## PROBLEM TO SOLVE
Copy the lines below word for word, starting with the first line and ending with the line that contains "tap(147, 23)". Leave the pictures out of your answer.

## MATERIAL PROVIDED
.....

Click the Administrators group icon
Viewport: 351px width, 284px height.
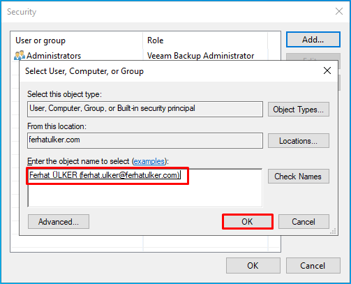point(20,55)
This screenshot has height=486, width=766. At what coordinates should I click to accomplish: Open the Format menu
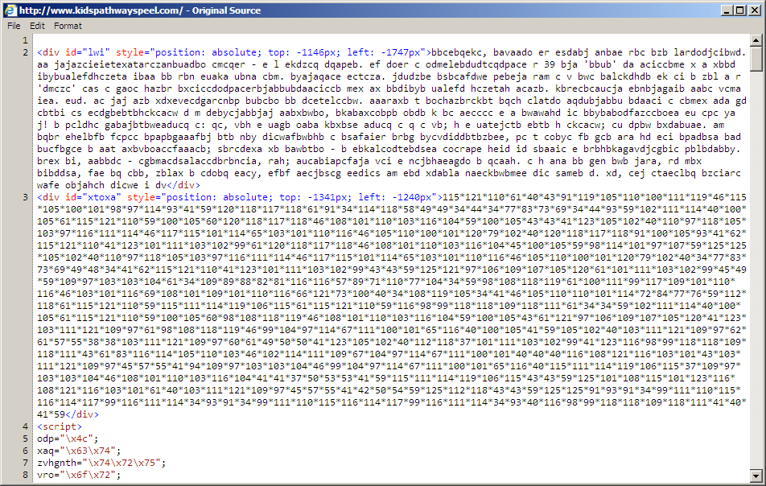(x=68, y=26)
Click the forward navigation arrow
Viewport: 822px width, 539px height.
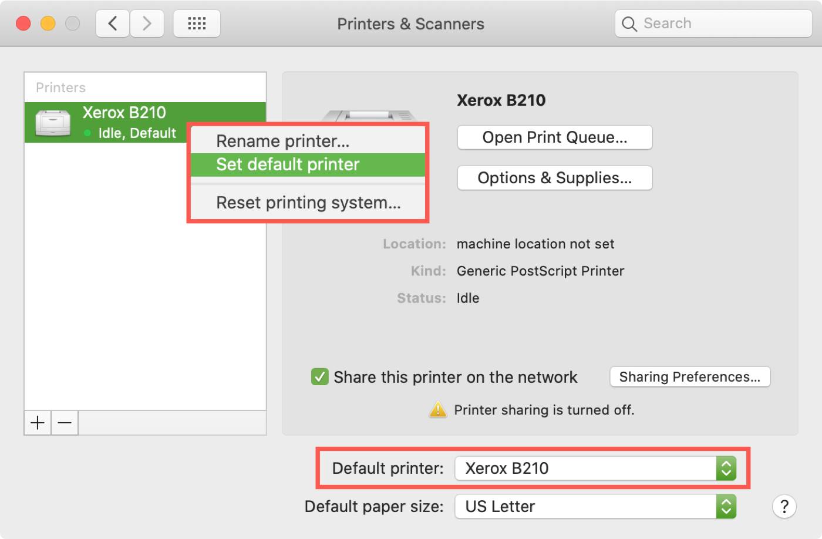tap(147, 23)
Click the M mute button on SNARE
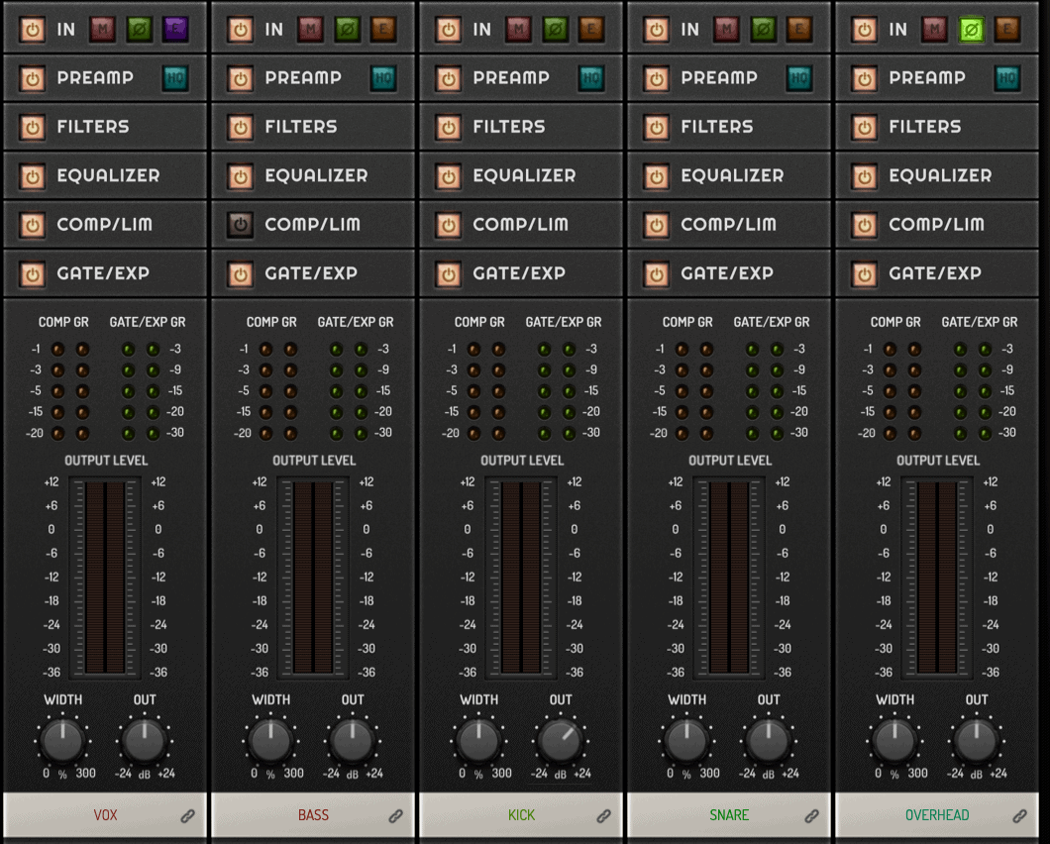The width and height of the screenshot is (1050, 844). [726, 30]
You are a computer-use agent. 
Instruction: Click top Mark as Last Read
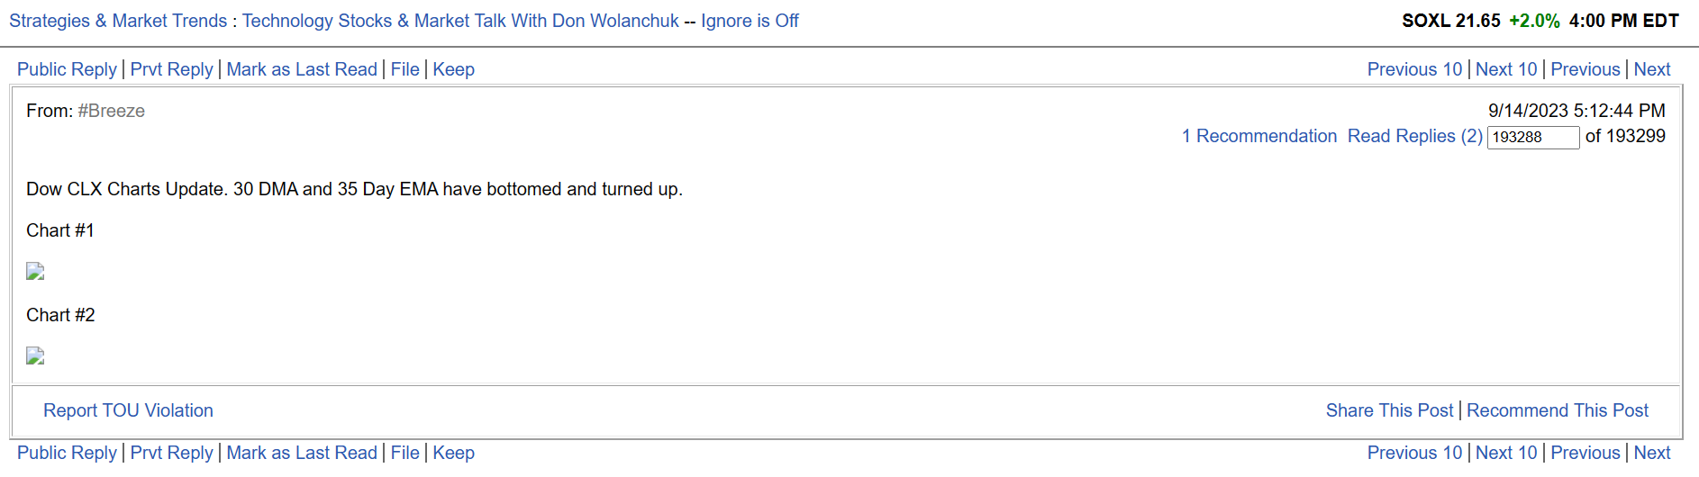pos(302,69)
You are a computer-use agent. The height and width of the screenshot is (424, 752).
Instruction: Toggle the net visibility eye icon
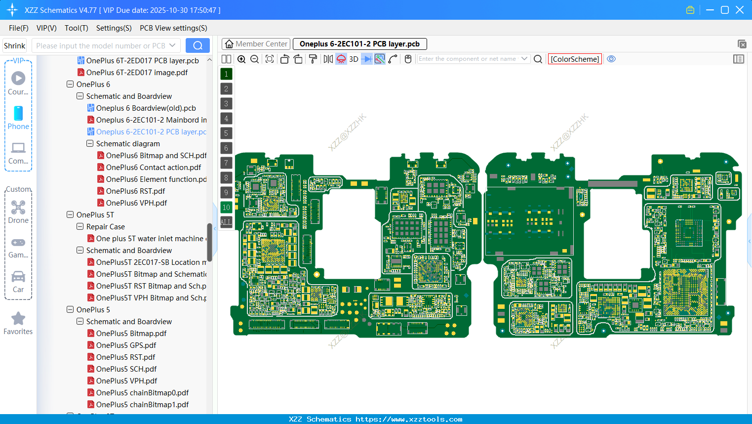(x=611, y=59)
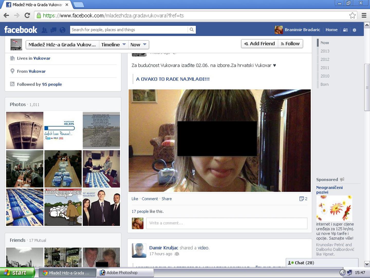This screenshot has width=370, height=278.
Task: Reload the page in Chrome
Action: (27, 15)
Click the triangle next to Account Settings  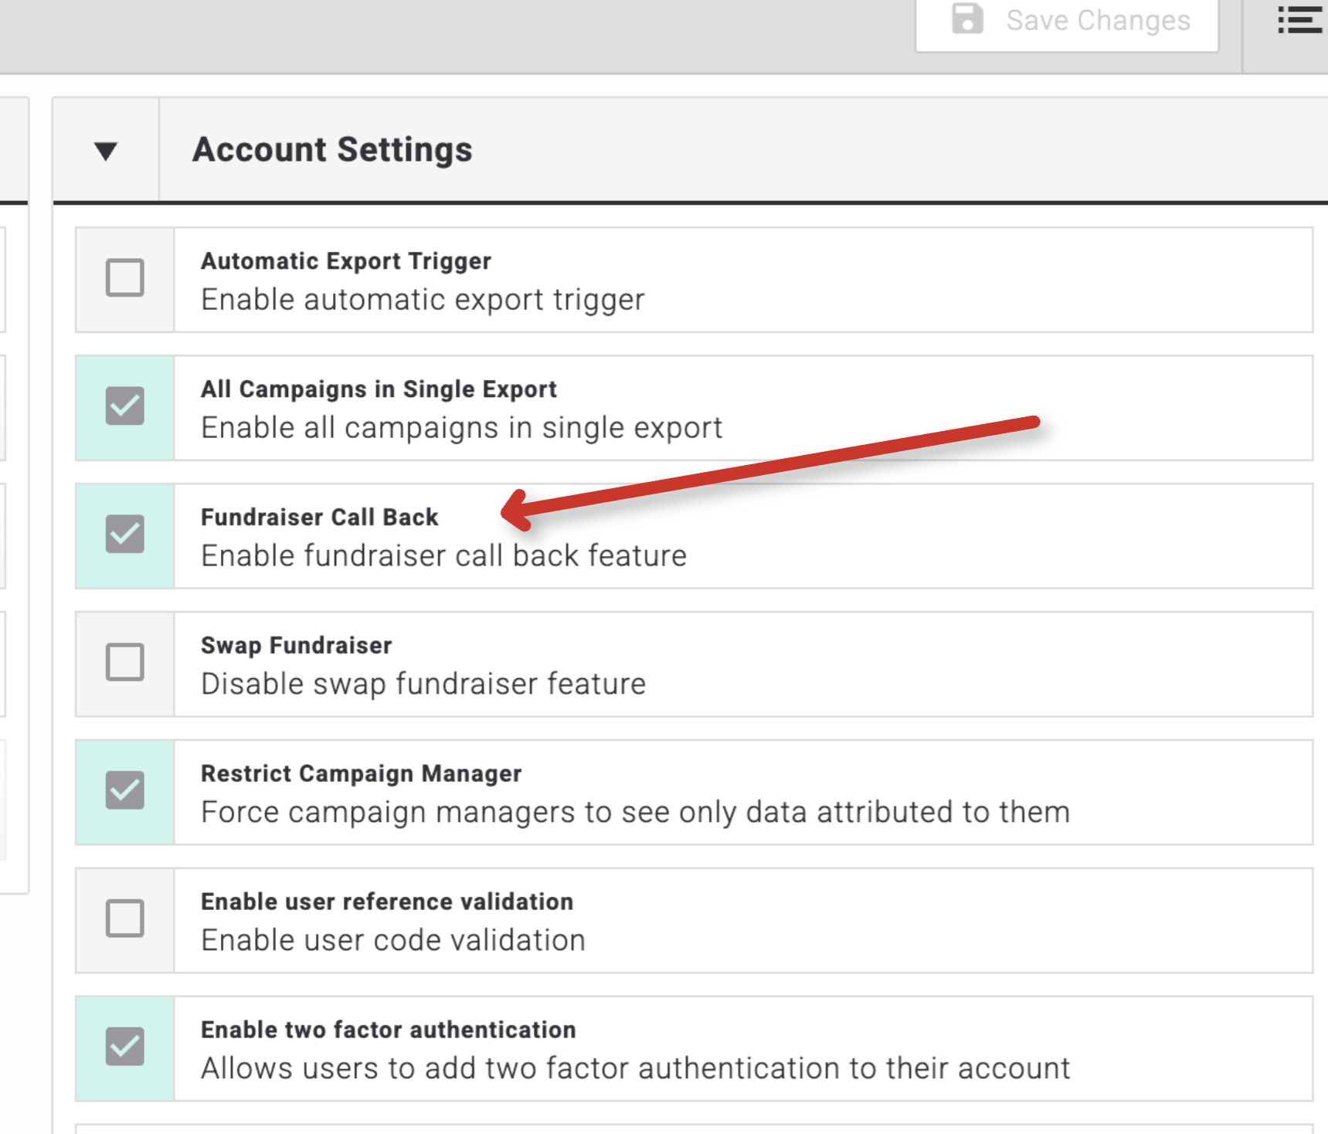tap(105, 150)

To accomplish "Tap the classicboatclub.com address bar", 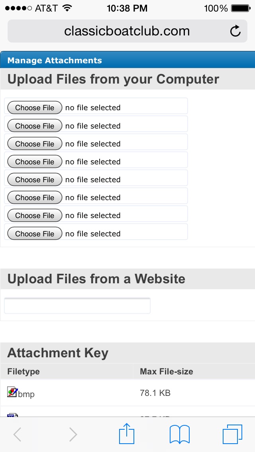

.....

## SOLUTION TO THE PROBLEM
Click the Administrators group icon
Viewport: 351px width, 284px height.
point(20,55)
This screenshot has height=486, width=766. At what coordinates should I click to accomplish: Open the Format menu
(x=68, y=26)
Click the forward navigation arrow
Viewport: 822px width, 539px height.
tap(147, 23)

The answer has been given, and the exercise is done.